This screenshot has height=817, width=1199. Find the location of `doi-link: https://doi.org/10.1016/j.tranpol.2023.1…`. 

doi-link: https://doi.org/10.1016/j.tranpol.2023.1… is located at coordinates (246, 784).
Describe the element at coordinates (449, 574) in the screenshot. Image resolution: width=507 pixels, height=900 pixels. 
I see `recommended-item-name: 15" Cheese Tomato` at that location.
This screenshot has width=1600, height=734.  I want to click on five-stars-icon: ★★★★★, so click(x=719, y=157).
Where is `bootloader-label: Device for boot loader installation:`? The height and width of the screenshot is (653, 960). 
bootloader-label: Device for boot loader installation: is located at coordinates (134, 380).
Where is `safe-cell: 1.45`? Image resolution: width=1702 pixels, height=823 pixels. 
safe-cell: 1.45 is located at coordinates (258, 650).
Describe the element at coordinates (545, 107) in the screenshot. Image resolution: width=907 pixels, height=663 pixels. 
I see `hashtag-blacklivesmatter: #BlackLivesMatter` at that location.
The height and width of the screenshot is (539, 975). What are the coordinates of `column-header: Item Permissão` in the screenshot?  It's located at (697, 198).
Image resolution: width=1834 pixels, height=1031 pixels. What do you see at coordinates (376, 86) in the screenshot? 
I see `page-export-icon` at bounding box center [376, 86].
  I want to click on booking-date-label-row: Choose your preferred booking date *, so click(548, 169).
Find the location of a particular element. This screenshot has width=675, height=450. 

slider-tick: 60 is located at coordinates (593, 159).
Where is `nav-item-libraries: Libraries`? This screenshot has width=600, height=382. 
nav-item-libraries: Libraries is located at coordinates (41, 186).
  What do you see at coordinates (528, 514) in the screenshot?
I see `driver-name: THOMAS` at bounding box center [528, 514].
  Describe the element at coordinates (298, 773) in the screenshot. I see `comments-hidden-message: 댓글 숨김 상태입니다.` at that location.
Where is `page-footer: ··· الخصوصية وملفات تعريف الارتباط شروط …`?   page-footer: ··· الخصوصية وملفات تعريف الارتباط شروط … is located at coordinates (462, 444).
------------------------------------------------------------------------
Instructions for the task | Render the data as a numbered list, starting at the line that contains "has width=600, height=382." and ending at the last line of the data, with blank lines left out.

Response |
1. Where is `nav-item-libraries: Libraries`? This screenshot has width=600, height=382. 
2. nav-item-libraries: Libraries is located at coordinates (41, 186).
3.   What do you see at coordinates (528, 514) in the screenshot?
4. I see `driver-name: THOMAS` at bounding box center [528, 514].
5.   Describe the element at coordinates (298, 773) in the screenshot. I see `comments-hidden-message: 댓글 숨김 상태입니다.` at that location.
6. Where is `page-footer: ··· الخصوصية وملفات تعريف الارتباط شروط …`?   page-footer: ··· الخصوصية وملفات تعريف الارتباط شروط … is located at coordinates (462, 444).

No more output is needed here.